[Data items]
- Opening Delimiter -

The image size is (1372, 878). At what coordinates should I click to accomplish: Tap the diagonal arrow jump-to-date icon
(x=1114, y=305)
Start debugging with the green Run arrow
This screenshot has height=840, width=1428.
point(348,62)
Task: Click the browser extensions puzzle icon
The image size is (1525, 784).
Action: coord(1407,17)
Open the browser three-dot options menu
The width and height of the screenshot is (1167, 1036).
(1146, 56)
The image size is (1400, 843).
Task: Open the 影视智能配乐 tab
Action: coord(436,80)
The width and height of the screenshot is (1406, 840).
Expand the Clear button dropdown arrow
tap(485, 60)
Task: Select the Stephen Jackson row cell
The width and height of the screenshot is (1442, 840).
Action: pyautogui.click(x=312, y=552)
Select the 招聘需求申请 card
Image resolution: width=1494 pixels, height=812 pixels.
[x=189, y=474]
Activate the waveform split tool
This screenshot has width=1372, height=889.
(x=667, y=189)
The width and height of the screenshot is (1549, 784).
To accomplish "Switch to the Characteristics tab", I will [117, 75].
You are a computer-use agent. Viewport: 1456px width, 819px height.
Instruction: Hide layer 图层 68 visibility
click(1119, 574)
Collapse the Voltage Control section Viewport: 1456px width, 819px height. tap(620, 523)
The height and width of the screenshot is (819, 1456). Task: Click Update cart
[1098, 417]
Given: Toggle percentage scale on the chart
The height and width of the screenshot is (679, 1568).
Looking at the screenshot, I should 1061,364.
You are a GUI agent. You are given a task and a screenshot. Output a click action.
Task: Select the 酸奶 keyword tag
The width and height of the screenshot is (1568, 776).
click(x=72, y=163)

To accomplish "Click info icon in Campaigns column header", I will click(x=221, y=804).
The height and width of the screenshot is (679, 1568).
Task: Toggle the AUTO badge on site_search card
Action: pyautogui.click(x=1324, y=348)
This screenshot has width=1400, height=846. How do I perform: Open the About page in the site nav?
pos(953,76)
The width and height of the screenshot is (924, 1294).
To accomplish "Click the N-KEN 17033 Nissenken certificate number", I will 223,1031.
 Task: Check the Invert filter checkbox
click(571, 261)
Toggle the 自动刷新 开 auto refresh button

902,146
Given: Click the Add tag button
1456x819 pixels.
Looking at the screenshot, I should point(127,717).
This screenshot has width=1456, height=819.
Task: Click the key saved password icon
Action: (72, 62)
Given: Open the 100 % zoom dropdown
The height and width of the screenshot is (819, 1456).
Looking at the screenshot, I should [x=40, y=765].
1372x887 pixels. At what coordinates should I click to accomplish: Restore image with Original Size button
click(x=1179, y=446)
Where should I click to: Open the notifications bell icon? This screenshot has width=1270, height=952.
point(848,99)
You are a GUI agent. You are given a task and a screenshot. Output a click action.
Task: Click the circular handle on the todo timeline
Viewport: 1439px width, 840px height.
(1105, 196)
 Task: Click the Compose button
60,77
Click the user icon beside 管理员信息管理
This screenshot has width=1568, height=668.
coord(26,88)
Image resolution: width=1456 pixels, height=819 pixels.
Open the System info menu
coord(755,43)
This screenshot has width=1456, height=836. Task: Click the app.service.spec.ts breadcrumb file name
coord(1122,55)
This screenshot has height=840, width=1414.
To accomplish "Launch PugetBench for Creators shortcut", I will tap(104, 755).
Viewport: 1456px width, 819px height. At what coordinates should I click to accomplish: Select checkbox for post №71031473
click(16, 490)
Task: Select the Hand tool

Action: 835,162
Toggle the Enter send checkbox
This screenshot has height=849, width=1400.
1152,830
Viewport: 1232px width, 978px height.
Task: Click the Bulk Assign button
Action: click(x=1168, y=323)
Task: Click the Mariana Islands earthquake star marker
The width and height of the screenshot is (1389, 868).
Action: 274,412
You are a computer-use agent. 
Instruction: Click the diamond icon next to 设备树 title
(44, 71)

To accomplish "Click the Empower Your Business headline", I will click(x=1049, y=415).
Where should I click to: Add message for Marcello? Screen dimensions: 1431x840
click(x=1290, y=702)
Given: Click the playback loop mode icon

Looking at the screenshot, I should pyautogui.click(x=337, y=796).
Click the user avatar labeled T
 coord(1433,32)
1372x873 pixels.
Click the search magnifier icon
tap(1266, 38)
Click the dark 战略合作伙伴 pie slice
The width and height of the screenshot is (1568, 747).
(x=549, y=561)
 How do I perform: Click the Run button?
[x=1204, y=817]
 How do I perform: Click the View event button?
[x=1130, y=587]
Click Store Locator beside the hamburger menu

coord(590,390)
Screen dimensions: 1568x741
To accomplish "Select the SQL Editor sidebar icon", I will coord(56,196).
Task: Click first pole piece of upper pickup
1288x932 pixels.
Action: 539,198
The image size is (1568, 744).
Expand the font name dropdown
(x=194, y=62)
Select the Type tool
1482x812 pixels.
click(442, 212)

- Closing Delimiter -

Work to be completed ::
Go over the entries above and tally the lines holding "agent"; please answer with the number alone.

Task output ::
4